Support Tool for Families of High-Risk Children With Heart Disease During Hospital Admission and After Discharge

Despite advances in the care of children with heart disease, those affected often remain in need of complex care after hospital discharge. Multiple medications, tube feeds, and medical equipment are a few of the care needs parents face upon leaving the hospital. Unsurprisingly, many parents report problems in the transition of care from the hospital to the home. Clinical providers express frustration related to challenges with family education and communication around the time of discharge. Research is required to identify intervention strategies to improve parent/ caregiver confidence with caring for their child after discharge and reduce unintended resource utilization after discharge including clinical deterioration, unplanned 30-day readmissions, emergency department (ED) visits and nonadherence to outpatient appointments.

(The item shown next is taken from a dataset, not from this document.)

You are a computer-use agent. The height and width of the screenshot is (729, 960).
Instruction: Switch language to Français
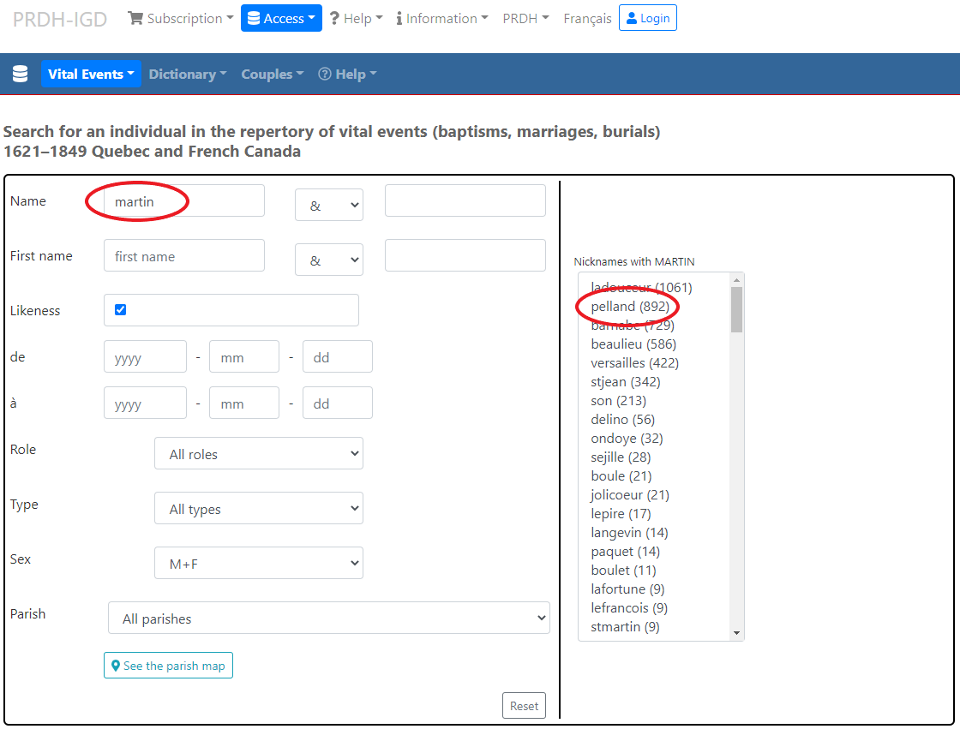(587, 18)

In Aim 1 of the study, the investigators identified the modifiable barriers, perceived needs, and opportunities for intervention to support parents/ caregivers in meeting the care needs of the high-risk child with heart disease after discharge by conducting semi-structured qualitative interviews with parents/ caregivers and healthcare personnel. And based on participants' responses, the investigators developed a support tool to improve parent/ caregiver comfort with caring for the high-risk child and improve post discharge outcomes. The objective of this study is to pilot this support tool in 5 high-risk families in Nemours Cardiac Center and assess the acceptability and feasibility based on their experience.